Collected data
■ ■ ■ ■ ■ ■ ■
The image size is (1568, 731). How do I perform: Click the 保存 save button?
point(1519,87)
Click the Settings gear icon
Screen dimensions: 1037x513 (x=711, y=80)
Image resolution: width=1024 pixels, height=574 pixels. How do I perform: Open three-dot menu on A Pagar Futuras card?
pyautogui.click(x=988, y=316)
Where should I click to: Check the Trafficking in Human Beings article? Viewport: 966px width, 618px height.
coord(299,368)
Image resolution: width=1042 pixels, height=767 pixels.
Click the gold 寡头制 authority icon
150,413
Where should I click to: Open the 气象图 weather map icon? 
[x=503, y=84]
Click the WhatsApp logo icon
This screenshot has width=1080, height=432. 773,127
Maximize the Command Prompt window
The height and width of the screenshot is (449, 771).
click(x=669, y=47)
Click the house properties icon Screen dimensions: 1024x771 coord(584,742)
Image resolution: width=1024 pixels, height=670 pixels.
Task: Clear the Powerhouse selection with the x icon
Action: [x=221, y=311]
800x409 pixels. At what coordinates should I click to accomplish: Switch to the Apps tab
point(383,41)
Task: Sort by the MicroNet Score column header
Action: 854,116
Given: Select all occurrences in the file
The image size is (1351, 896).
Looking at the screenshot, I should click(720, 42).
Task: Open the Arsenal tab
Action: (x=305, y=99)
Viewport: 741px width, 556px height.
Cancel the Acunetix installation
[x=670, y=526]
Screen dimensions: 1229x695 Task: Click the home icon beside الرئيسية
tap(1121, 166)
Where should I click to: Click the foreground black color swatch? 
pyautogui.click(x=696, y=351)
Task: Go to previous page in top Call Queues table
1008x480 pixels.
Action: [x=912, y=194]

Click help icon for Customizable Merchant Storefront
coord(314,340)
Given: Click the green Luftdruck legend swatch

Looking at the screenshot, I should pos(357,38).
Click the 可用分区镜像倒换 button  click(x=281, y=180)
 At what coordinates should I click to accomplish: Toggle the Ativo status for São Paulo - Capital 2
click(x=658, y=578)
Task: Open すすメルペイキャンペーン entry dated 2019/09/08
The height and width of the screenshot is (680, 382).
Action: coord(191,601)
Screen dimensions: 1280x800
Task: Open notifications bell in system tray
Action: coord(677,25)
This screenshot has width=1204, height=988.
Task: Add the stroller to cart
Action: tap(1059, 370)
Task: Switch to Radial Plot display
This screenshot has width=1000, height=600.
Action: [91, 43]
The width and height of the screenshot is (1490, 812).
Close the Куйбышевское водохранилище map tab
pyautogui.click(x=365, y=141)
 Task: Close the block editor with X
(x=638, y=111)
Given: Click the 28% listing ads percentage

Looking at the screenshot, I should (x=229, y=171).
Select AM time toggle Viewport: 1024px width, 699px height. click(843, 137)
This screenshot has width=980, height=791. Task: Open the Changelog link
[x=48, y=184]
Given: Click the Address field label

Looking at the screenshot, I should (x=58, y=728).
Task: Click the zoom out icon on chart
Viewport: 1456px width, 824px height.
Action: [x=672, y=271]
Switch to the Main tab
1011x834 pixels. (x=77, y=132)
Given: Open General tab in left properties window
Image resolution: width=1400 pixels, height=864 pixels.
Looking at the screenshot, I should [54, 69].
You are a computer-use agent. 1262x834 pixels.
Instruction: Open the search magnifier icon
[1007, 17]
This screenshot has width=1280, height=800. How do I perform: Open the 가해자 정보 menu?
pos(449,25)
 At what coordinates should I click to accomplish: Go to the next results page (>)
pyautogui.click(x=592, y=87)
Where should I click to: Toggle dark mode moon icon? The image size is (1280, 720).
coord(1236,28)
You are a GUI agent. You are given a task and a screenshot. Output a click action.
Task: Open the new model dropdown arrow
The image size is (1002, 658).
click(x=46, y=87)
■ ■ ■ ■ ■ ■ ■
* [Work to complete]:
Work through the entries above line by line, counting each one that includes the word "window", and give the final number only.

* [Answer to this task]:
2